====== The data ======
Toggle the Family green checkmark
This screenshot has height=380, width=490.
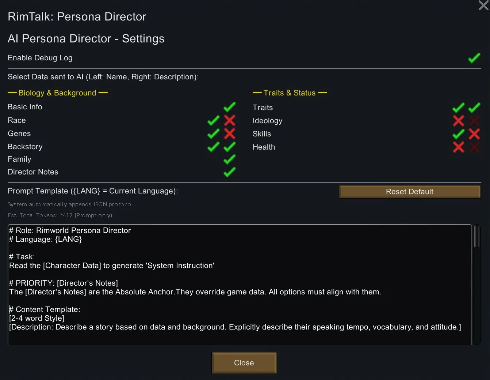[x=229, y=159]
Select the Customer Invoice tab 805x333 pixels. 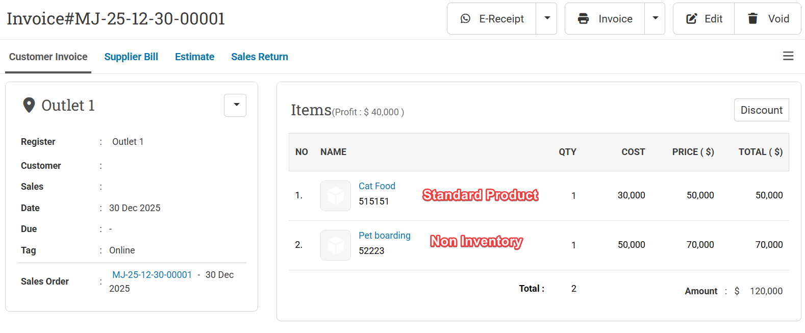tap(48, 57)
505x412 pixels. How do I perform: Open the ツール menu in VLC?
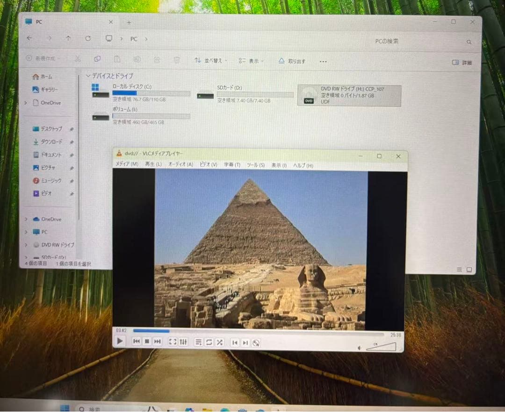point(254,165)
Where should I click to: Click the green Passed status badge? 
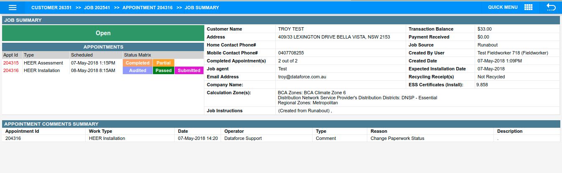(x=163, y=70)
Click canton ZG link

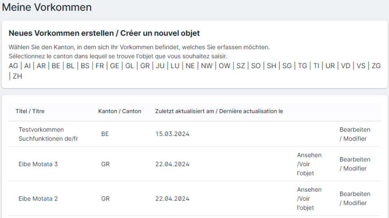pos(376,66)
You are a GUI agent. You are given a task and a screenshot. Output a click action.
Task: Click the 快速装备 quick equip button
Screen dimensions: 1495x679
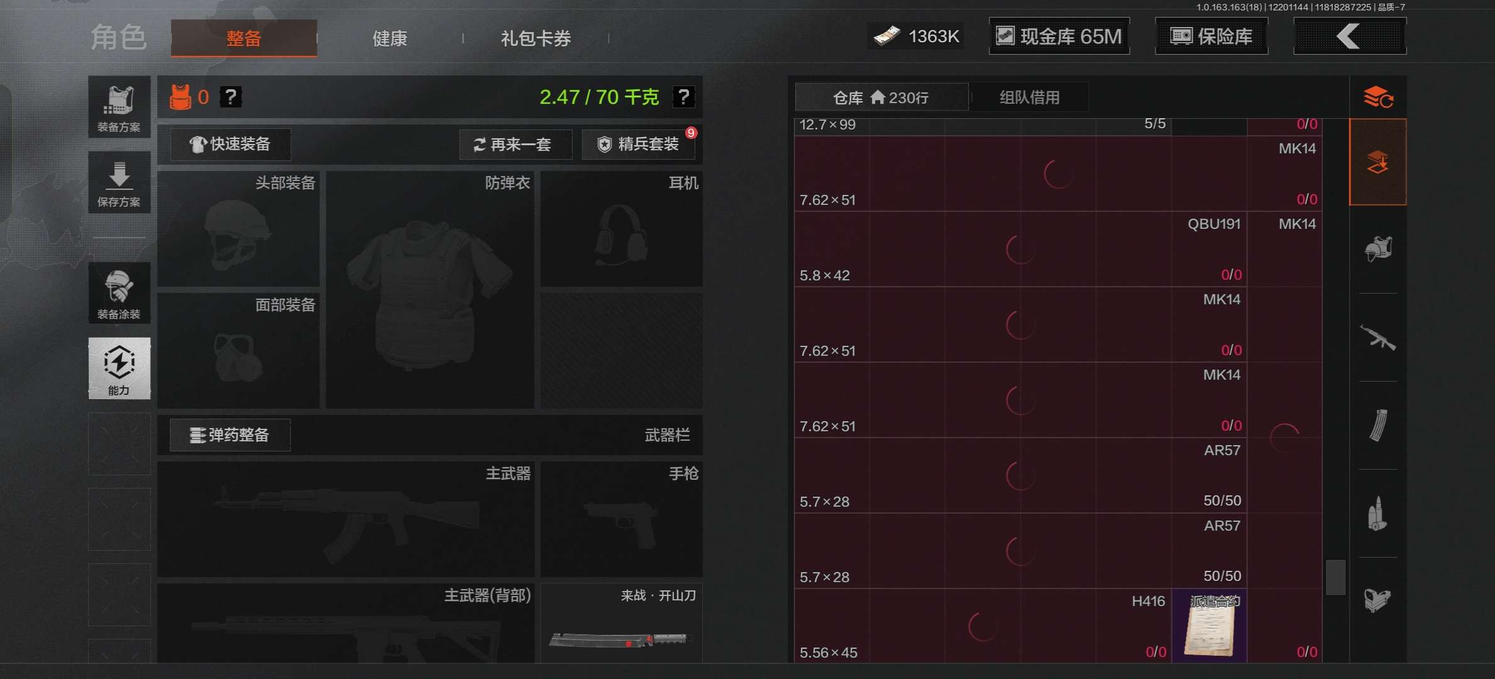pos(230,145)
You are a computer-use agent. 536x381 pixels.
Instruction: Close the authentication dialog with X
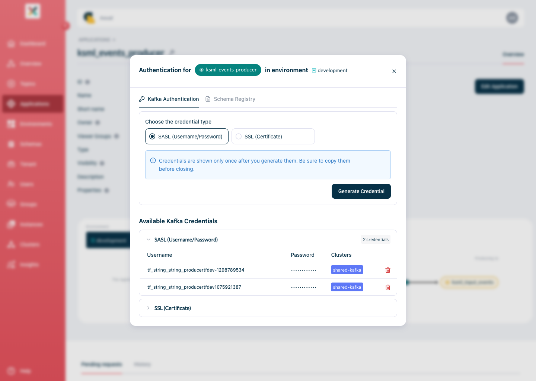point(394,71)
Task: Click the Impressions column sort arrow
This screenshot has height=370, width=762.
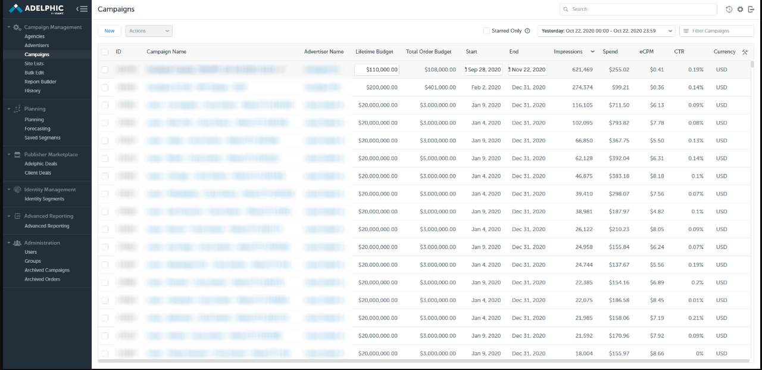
======
Working from the line with "You are a computer-use agent. 536x381 pixels." to the last line of the material above, repeat each line exactly and leave out the pictures.

You are a computer-use agent. 536x381 pixels.
Instruction: Close the authentication dialog with X
point(394,71)
Task: Click the Impressions column sort arrow
This screenshot has height=370, width=762.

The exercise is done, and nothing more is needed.